I think he has proven that he is able to run the saw. When he is older he will be able to work without your supervision.


----------



## Tortuga (May 21, 2004)

Looks like excellent work to me. The young acorn didn't fall too far from the tree..LOL

Re: the tools ??.. Great idea under close supervision.. Jigsaw and table saw are OK.. The one that STILL scares me is my bandsaw. That thing can grab things away from anyone without notice... Extreme care on that one if needed...

Got a feeling Granny is gonna be tickled pink come Christmas morning....


----------



## JS Fog (Sep 4, 2012)

Looks great!


----------



## Hooked (Oct 15, 2004)

Great project for the youngster!! Good work.

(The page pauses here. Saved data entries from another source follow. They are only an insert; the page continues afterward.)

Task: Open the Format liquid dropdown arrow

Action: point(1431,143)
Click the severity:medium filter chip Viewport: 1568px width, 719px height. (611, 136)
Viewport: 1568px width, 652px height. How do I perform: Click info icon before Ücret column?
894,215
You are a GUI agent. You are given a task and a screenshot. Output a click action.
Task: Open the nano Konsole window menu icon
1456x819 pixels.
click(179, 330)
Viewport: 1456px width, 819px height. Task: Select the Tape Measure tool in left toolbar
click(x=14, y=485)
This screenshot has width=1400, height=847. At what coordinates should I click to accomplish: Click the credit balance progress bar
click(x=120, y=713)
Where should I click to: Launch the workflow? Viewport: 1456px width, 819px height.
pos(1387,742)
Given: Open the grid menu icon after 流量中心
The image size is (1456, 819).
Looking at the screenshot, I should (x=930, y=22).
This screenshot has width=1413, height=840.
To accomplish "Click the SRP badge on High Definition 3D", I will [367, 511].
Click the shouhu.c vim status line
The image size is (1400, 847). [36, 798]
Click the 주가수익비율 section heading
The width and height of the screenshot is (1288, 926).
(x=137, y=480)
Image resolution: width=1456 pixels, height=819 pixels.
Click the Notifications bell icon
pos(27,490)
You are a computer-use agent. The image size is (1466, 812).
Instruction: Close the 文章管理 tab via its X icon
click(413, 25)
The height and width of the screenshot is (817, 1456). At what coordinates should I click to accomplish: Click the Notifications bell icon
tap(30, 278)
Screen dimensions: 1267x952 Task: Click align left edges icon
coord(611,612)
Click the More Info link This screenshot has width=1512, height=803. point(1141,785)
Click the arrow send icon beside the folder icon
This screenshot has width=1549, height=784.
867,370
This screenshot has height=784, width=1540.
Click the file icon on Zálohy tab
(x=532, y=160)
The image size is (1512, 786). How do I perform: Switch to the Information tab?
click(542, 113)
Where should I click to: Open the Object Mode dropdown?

I agree with the others on him learning to use the tools under your supervision. Good job letting him get his hands on things at that age. In my opinion, the jigsaw and miter saw are good to start with. On the table saw and band saw I think I'd let him watch for a while before using those. As OF mentioned the bandsaw can grab things quickly. And, well, the table saw not only grabs things but kickback is a real thing and dangerous so extreme concentration is required there.


----------



## Fish junkie (Nov 24, 2013)

Very nice project! I don't think he's too young, like the others have said train him well and he will come to respect machines that could hurt him which will help Dad out when he starts driving. From the pics it looks like he has a talent for woodworking, so keep up the good work.


----------



## Fish junkie (Nov 24, 2013)

Very nice project! I don't think he's too young, like the others have said train him well and he will learn to respect machines that could hurt him which will help Dad out when he starts driving. From the pics it looks like he has a talent for woodworking, so keep up the good work.


----------



## Tortuga (May 21, 2004)

Whoops !!!!..... We just got 'Melonized'... Ain't seen one of those in a loooong time......:biggrin::biggrin::biggrin:


----------



## 69RRVERT (Sep 21, 2006)

Thanks for the comments everyone. We got the molding on today and hope top get it ready for stain tomorrow. Thanks, Steven


----------



## 69RRVERT (Sep 21, 2006)

I have been busy the past few weeks and finally found a little time the get Landon's finished project posted. Thanks, Steven


----------



## 69RRVERT (Sep 21, 2006)

The finished product. I think Landon was pretty impressed with how it turned out. It looks really good. His granny loved it and has it hanging at her back door to hang keys on and whatever else. Now we are thumbing through the pages to see what's next. My wife wants a mobile kitchen cart/island so that may be the next project. If you want the plans, here is the website that we used ( www.ana-white.com ). There are lots of free plans on there. Thanks, Steven


----------



## Mrschasintail (Dec 8, 2004)

That is beautiful!


----------



## BlueWaveEd (Jan 3, 2007)

He is old enough with supervision. Maturity is best indicator. Some are not ready at 30.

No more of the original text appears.